Server-side security hardening across the API and TLS surfaces of osctrl-api / osctrl-tls. Bundled as one PR because the pieces share a coherent threat model (anonymous attack surfaces, cross-tenant exposure, credential-bearing payloads). No API contract changes for existing clients — JSON shapes, route paths, and request bodies are unchanged.

End-to-end tested against a local Kali docker deployment.

Themes

Auth bedrock

  • --auth=jwt is now the default. --auth=none requires the operator to explicitly set OSCTRL_INSECURE_NO_AUTH=1; a 60s warning ticker keeps the deployment from drifting into "auth-off forever".
  • HttpOnly + Secure cookie session for browser/SPA clients (osctrl_token).

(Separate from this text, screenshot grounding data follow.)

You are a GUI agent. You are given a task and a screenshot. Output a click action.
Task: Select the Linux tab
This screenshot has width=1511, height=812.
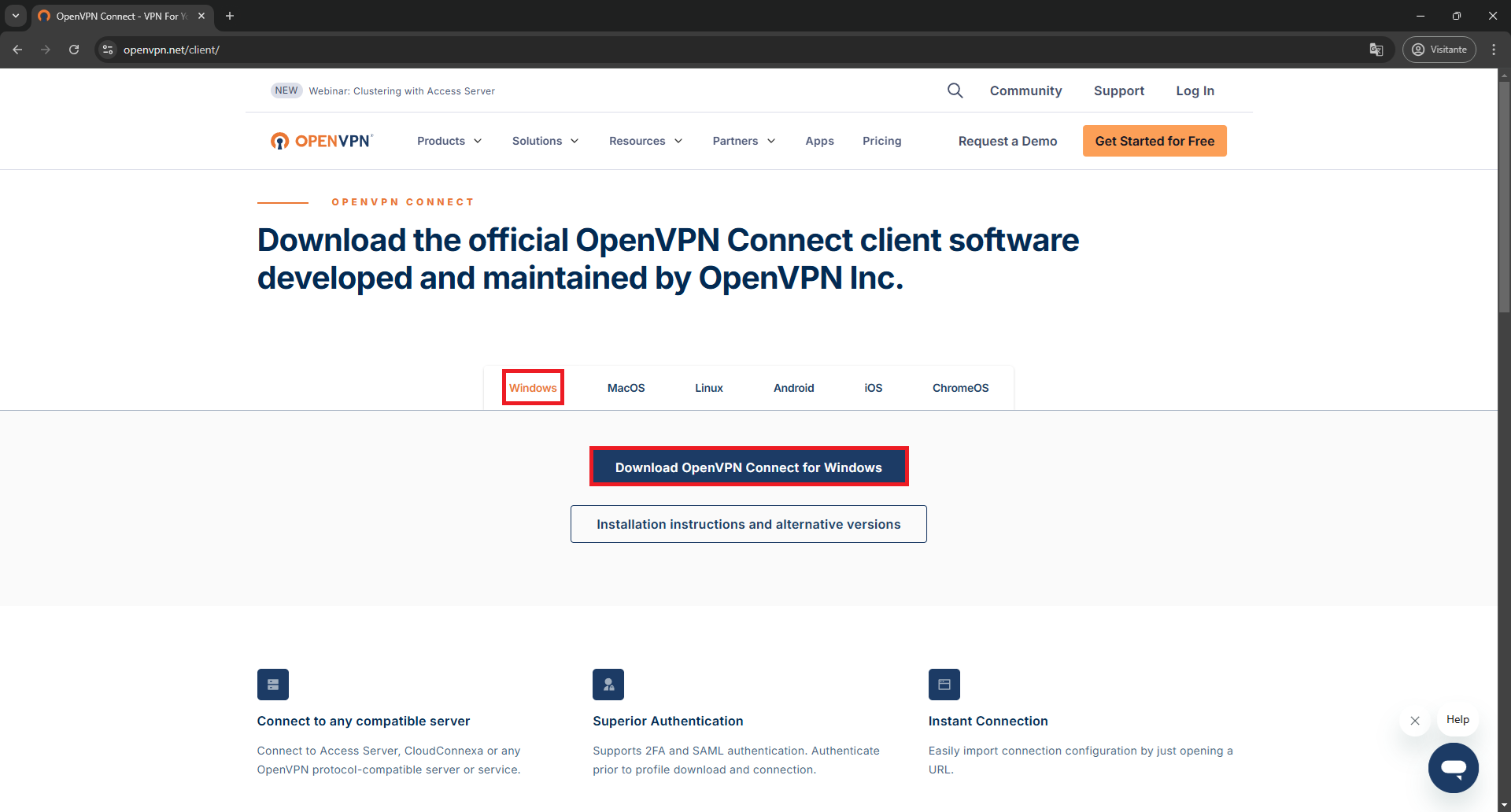tap(708, 388)
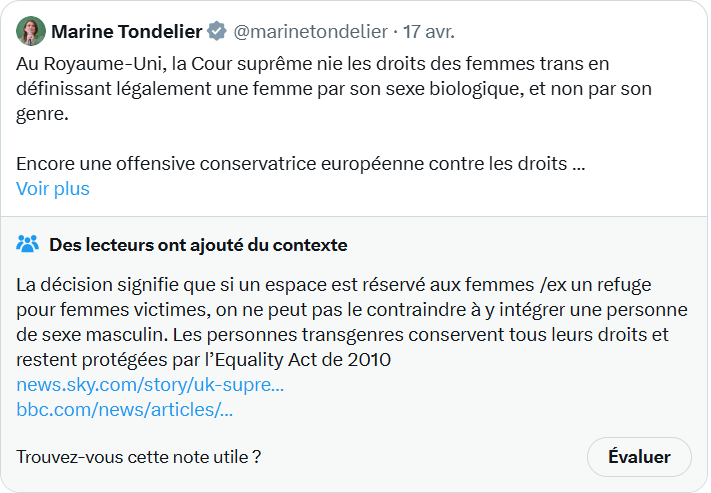
Task: Open the bbc.com/news/articles source link
Action: point(125,410)
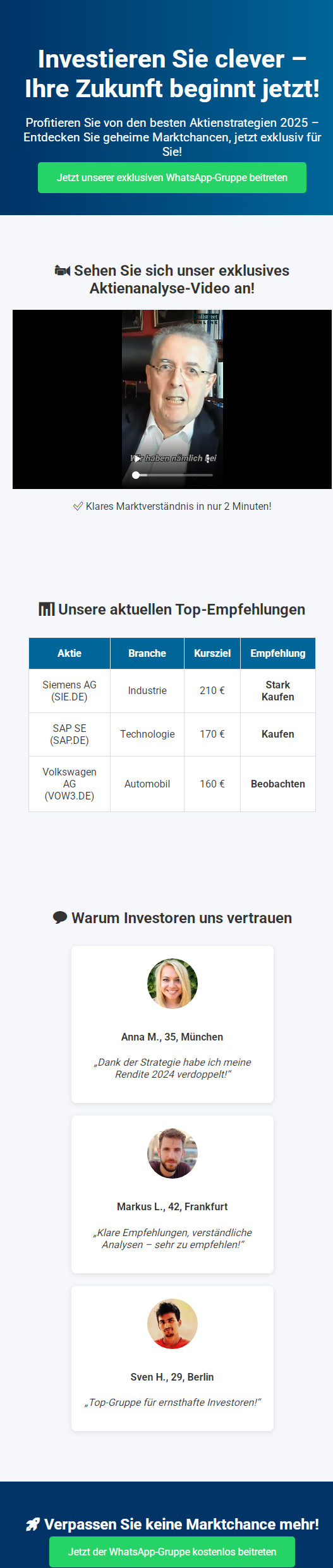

CLI clients using Authorization: Bearer continue to work unchanged.
  • Double-submit CSRF (osctrl_csrf cookie + X-CSRF-Token header) for mutating cookie-authenticated requests. CLI Bearer flows are exempt.
  • JWT signing algorithm pinned to HMAC (rejects alg:none and RS-vs-HS confusion).
  • JWT secret minimum 32 bytes. Startup fails fast with the openssl rand -base64 48 one-liner if the configured secret is shorter.
  • Strict forwarded-headers trust via new --trusted-proxies flag. Empty default means utils.GetIP ignores X-Forwarded-For / X-Real-IP, so an internet attacker can't spoof IPs to defeat rate limits or poison audit logs.

Env secret containment + cross-env defense

  • New types.TLSEnvironmentView low-privilege projection. Omits Secret, EnrollSecretPath, RemoveSecretPath, Certificate, Flags, and every other field that materially contributes to enrolling a node.
  • EnvironmentHandler branches on access level: AdminLevel (or super-admin) gets the full storage struct, UserLevel gets the safe projection.
  • EnvEnrollHandler / EnvRemoveHandler raised from UserLevel to AdminLevel — both embed the env's enroll/remove secret in their responses.
  • EnvActionsHandler create/delete branches validate caller-supplied UUIDs via EnvUUIDFilter and ExistsByUUID.
  • QueryResultsHandler now precheck-validates the named query belongs to the path env. Without this, a user with QueryLevel on env A could pull results from env B by passing B's query name in A's URL.

TLS-side hardening

  • New pkg/ratelimit token-bucket middleware with per-key (IP, IP+env, etc.) buckets, amortized eviction, and a shared overflow bucket past the per-key cap so memory stays bounded under spray.
  • Per-(remote, env) rate limits applied to enroll + config endpoints (--rate-limit-rps, --rate-limit-burst, --rate-limit-window).
  • Constant-time comparison for env enroll-secret to defeat timing oracles.
  • Two new audit hooks: AuditLog.FailedLogin (api-side) and AuditLog.FailedEnroll (tls-side) so SOC tooling has a clean stream for brute-force / password-spray / enroll-abuse alerts.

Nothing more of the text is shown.